Blu-Ray News #197: The Plague Of The Zombies (1966).

Directed by John Gilling
Starring André Morell, John Carson, Jacqueline Pearce, Brook Williams, Michael Ripper

The Hammer horror films and coming fast and furious to Blu-Ray these days — and it’s terrific. The latest news is that Scream Factory is bringing us The Plague Of The Zombies (1966).

It’s been great re-visiting these films in high definition. I’ve been really floored by the cinematography in these things, especially the use of color. Before Hammer came along, horror films were almost always black and white. That was probably a financial decision more than an artistic one — but as has been proven a thousand times, black and white is perfect for horror movies.

Hammer used color as a marketing tool — and the promise of red blood served them well. The Plague Of The Zombies (1966) doesn’t offer up the blood that the Dracula movies do, but it has some really cool, innovative lighting things — particularly in the graveyard and mine scenes — that really set it apart. They liberal use of the fog machine is quite effective, too.
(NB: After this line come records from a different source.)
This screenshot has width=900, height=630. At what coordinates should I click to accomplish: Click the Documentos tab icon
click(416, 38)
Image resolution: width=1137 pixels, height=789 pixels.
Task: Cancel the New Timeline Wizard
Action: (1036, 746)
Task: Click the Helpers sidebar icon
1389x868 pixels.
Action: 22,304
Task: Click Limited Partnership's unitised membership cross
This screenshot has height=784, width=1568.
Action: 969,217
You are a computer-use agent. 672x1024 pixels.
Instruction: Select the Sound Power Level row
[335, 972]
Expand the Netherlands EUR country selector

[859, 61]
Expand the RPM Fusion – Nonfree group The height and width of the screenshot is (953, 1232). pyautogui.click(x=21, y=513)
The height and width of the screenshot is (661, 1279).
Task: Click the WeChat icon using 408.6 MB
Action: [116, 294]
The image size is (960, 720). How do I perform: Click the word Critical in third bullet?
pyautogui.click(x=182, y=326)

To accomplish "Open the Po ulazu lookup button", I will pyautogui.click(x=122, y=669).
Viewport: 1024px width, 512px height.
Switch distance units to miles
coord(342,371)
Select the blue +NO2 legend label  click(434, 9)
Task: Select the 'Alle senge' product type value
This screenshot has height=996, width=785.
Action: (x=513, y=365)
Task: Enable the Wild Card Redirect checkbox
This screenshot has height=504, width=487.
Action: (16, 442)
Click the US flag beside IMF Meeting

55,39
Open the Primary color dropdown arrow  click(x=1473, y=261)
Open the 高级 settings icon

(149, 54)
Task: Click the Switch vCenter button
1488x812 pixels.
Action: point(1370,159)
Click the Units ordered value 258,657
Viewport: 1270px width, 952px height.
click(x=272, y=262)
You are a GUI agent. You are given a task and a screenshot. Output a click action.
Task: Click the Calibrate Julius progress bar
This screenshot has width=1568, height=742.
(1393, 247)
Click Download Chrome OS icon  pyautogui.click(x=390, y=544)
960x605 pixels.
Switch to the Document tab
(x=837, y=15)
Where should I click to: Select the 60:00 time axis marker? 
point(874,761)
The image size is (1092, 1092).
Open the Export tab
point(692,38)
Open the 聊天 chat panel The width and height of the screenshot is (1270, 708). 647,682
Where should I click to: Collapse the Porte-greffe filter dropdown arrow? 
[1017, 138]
John Gilling’s direction and the cast are excellent. I have a soft spot for Brook Williams (he’s the first of many people who wind up dead in my  favorite movie, Where Eagles Dare). Everything comes together to make The Plague Of The Zombies a really creepy movie (as the stills above make pretty obvious).

Back in 1966, Hammer sent this out with Dracula – Prince Of Darkness, which is also on its way from Scream Factory.

FYI: These are the voodoo-type zombies, not the Romero-type zombies.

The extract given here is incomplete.